Monday, April 15, 2013

He Is Saying Things That Need To Said

There are so many things to love about Peter Brown Hoffmeister's recent piece that was banned from the Huffington Post that I don't even know where to start. He is saying things that need to be said and forcing us to confront a very deep fissure in our culture. In many ways, he speaks to the heart of the problem with young men in this country and how a few of them end up going on shooting sprees.

He should know. He was one of those young men and he made it out and became mentor and teacher himself. Correctly, he identifies the ingredients that get these young men to the point of shooting people and it's not just the guns.

Now I am not anti-video game crusader Jack Thompson. I’m not suggesting that everyone who plays a video game will act out that video game in reality. But I am saying that it is very dangerous to allow troubled, angry, teenage boys access to killing practice, even if that access is only virtual killing practice. The military uses video games to train soldiers to kill, yet we don’t consider “Call of Duty: Modern Warfare 3″ training for addicted teenage players? A high school boy who plays that game 30 hours per week isn’t training to kill somebody?

Now combine that with a mom who buys into the whole "live free or die" horse hockey and decides to allow their son access to a large quantity of weaponry and you have a disaster. Why is that the parents of these shooters never have their feet held to the fire? In the final analysis, it's primarily their responsibility. Nancy Lanza was a complete and total failure as a parent and her incompetence resulted in the deaths of 26 people.   There are thousands more like her out there and they truly, truly suck. They need to stop sucking. Yesterday.

Where are the parents in this situation or others like this one?

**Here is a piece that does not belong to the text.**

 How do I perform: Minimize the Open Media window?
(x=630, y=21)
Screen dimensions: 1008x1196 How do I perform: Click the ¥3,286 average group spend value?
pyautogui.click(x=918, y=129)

I was walking behind two teenage boys in the hall at my high school the other day and I heard one talking about slitting someone’s throat. He said, “I just came up behind him, pulled out my knife so quietly and cut his throat.” The other boy said, “Yeah, then I killed everyone else in less than, like, 10 seconds. Just slaughtered them.” 

I looked at these two boys: Tall and awkward. Unathletic. I knew that they weren’t tied-in socially, that they both struggled in classes and with peers. Yet they were capable of incredible and sudden violence on screen. Together, they could slit throats and shoot everyone. I asked one of them later, and he said that he played Call of Duty “an average of 40 hours per week, at least.” 

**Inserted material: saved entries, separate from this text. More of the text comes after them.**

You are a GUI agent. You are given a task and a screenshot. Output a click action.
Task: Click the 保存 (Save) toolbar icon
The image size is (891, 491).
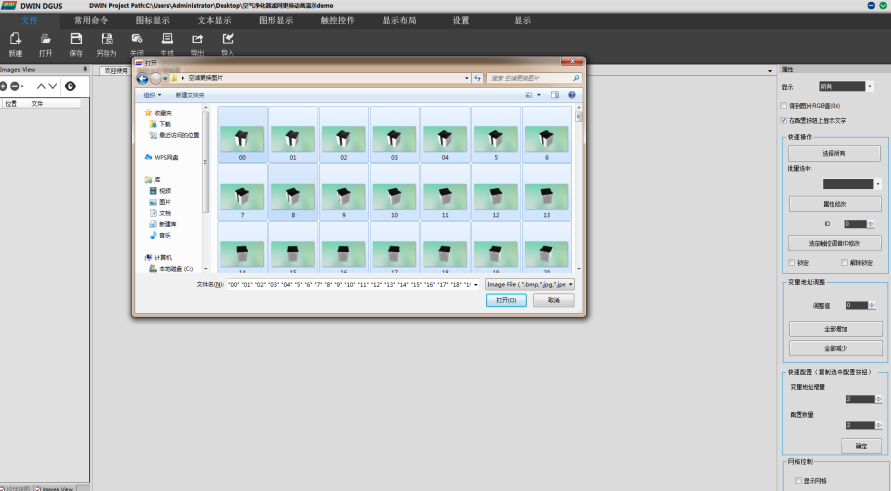(76, 41)
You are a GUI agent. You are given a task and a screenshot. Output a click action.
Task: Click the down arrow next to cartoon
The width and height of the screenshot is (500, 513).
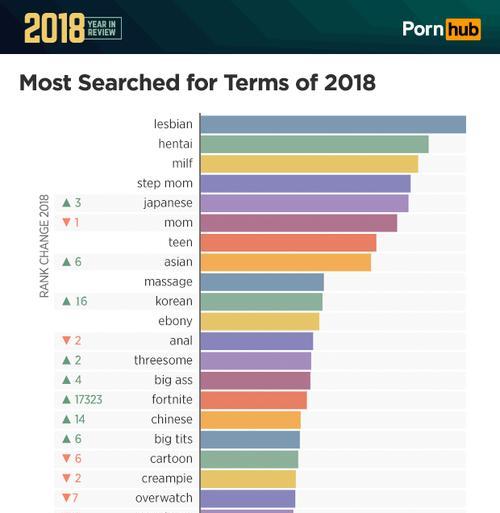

Is this what we want angry, adolescent boys to do? Do we want to give them this practice? Do we want them to glorify violent actions, to brag about violence in the school’s hallways? Or even worse, given the perfect equation of frustration + opportunity + practice, do we want them to do as Weise, Roberts, and Lanza did, and act out these fantasies in real life? Do we want them to yell, “I am the shooter” as they enter a crowded mall – as Roberts did? Or dress like video-game shooters – as Lanza and Roberts were – before heading into a murder spree?

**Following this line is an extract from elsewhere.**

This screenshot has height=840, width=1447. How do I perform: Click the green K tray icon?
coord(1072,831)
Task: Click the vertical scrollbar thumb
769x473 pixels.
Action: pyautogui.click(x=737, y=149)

When I was an awkward teenager, all I thought about was sex. All my friends were the same. We smoked pot, listened to music and were obsessed with progressing around the bases in terms of carnal escapades. That is definitely not the case today. Sex is very verboten subject with teenagers and they are much less sexual active than they were in my generation. There are drugs, of course, but they are viewed so negatively by our culture that the deviance takes on a truly ugly hue for the kids that do them...even marijuana. I can't help but think that if some of these kids just smoked some pot and made out with their girlfriends or boyfriends, they might be more at peace.

Hoffmeister closes the piece with a direct appeal to parents. I agree with it completely and I will close with it as well.

Get kids outside. Take them out and let them wander around in the woods. Let them canoe across a lake. Let them backpack through a mountain range. Give them a map and compass assignment. Give frustrated youth an opportunity to challenge themselves in the natural world. Have you ever heard of a school shooter who’s hobbies are kayaking, rock climbing, and fly-fishing? If that seems absurd – and it does seem absurd to me – we might be onto something. I don’t think that those hobbies can create a school shooter. There’s just something abut the natural world that defuses anger. I know this because the outdoors helped saved my life. An outdoor diversion program for troubled teens started the process when I was sixteen. Camping and hiking and climbing helped me mature further as a nineteen and twenty year old. And now, as the director of a high school outdoor program, one of my student leaders said recently that “the outdoor program saves lives.” That’s not me. That’s nature. Kids need the outdoors. Help the young people. Get them outside.

Amen.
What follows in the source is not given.